-- Start of EXTRACTED RECORDS --

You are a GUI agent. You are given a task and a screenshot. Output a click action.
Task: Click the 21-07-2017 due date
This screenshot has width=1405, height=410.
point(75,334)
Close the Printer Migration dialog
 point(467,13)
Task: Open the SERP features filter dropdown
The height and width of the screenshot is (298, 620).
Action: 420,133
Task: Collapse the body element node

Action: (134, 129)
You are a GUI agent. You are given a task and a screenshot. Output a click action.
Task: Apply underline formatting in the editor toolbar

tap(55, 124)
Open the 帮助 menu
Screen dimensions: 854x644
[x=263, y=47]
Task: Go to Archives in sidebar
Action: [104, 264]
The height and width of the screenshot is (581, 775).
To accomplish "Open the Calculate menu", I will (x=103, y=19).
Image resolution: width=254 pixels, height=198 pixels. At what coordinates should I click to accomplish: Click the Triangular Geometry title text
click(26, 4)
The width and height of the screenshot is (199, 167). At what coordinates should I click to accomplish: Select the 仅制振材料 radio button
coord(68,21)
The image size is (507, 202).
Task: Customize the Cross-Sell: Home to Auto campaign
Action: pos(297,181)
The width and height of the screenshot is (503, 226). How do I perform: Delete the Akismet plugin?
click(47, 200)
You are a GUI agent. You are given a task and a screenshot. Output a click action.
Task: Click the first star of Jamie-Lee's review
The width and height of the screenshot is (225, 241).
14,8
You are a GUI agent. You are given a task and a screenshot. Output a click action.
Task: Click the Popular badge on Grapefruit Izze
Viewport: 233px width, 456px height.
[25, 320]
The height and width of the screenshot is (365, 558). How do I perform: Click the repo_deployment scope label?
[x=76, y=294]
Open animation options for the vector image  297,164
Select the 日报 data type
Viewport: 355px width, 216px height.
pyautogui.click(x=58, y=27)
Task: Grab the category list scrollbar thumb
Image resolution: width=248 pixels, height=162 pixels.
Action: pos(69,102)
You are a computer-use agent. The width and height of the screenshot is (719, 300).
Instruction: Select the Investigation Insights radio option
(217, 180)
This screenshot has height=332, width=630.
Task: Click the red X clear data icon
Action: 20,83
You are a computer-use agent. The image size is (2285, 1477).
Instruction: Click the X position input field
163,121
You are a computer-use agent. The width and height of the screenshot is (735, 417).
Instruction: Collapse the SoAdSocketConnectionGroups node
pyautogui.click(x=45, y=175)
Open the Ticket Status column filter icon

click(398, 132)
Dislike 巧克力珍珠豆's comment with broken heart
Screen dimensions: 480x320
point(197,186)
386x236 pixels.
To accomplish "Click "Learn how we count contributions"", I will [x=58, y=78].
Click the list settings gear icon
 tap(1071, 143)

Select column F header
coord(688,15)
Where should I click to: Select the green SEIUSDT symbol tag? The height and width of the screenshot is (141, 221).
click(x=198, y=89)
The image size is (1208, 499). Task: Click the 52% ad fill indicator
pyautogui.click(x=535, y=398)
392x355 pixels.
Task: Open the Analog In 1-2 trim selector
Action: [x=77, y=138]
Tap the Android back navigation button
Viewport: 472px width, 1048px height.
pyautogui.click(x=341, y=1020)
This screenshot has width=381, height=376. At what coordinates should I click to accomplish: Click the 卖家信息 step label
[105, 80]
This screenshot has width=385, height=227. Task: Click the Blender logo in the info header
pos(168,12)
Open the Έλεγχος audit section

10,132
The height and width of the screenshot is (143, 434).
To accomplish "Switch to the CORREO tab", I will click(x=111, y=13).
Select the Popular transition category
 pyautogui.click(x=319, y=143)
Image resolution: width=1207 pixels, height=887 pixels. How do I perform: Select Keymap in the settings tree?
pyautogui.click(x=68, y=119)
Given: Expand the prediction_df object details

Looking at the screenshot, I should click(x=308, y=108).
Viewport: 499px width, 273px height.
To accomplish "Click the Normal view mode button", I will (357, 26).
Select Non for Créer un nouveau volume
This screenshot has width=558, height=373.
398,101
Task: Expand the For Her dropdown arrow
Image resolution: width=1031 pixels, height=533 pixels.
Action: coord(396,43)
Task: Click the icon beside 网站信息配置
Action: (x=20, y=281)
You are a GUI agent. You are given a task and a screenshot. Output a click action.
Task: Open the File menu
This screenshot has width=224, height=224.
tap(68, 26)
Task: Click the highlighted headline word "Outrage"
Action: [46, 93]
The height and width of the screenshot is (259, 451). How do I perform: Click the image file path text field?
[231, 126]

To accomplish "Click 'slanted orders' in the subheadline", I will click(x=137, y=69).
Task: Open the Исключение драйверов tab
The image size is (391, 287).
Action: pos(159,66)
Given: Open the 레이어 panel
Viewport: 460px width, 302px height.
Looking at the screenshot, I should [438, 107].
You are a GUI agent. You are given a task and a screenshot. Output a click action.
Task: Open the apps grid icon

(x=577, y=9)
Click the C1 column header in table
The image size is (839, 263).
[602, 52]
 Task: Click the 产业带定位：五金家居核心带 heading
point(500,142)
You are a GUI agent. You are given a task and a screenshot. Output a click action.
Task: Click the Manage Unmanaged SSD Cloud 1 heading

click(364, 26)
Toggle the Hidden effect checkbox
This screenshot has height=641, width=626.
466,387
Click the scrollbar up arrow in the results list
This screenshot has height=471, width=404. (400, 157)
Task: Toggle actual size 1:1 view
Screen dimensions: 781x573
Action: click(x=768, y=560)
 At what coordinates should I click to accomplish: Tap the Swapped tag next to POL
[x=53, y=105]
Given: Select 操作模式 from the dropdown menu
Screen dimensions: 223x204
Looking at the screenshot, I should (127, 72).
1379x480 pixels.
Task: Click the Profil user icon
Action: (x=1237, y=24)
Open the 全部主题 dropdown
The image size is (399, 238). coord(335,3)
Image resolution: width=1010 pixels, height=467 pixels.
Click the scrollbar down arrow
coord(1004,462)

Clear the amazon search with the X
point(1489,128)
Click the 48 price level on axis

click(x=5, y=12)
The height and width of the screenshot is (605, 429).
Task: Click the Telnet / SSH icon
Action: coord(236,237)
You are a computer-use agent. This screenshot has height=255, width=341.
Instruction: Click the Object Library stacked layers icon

-- End of EXTRACTED RECORDS --

WHAT IS ASKED: Please give everything in the records from the line containing "Close the Printer Migration dialog" down to the line containing "Action: (134, 129)", both included, as a JSON list of strings with one string per line and blank lines left out.

SOLUTION FOR THIS PROBLEM:
[
  "Close the Printer Migration dialog",
  " point(467,13)",
  "Task: Open the SERP features filter dropdown",
  "The height and width of the screenshot is (298, 620).",
  "Action: 420,133",
  "Task: Collapse the body element node",
  "Action: (134, 129)"
]